Quelldaten:
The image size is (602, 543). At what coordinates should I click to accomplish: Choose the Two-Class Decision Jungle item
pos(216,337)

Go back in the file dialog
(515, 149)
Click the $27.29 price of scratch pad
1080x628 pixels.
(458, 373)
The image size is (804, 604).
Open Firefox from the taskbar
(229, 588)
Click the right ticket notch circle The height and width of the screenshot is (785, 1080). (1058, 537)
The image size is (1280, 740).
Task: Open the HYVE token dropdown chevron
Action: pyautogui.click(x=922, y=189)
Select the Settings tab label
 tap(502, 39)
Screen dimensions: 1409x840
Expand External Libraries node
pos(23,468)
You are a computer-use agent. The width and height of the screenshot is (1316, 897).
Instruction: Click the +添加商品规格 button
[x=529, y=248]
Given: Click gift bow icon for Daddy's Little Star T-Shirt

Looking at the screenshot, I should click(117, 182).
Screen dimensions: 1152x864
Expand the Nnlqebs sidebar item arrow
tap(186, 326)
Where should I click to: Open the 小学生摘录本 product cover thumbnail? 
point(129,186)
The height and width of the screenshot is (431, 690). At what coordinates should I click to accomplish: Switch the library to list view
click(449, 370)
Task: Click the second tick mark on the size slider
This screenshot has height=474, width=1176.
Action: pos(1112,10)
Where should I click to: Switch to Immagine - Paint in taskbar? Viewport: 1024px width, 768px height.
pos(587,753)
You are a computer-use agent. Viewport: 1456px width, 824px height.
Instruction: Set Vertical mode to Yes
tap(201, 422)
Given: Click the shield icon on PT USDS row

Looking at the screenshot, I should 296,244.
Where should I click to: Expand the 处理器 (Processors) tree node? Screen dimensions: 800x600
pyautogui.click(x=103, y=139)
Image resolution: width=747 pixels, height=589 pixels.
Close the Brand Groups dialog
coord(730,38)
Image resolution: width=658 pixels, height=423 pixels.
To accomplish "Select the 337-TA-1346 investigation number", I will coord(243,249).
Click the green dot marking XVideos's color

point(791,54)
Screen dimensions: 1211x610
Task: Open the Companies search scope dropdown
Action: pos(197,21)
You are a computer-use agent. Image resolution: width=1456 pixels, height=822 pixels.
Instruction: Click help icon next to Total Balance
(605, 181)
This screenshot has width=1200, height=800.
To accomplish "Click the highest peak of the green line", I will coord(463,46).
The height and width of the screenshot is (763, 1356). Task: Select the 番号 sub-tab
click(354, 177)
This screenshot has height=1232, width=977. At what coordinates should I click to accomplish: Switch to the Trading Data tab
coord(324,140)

Aufgabenstellung:
Ermitteln Sie, in wie vielen Zeilen der obigen Daten die Zeichenfolge „This“ vorkommt, und nennen Sie nur diese Zahl.

Antwort:
3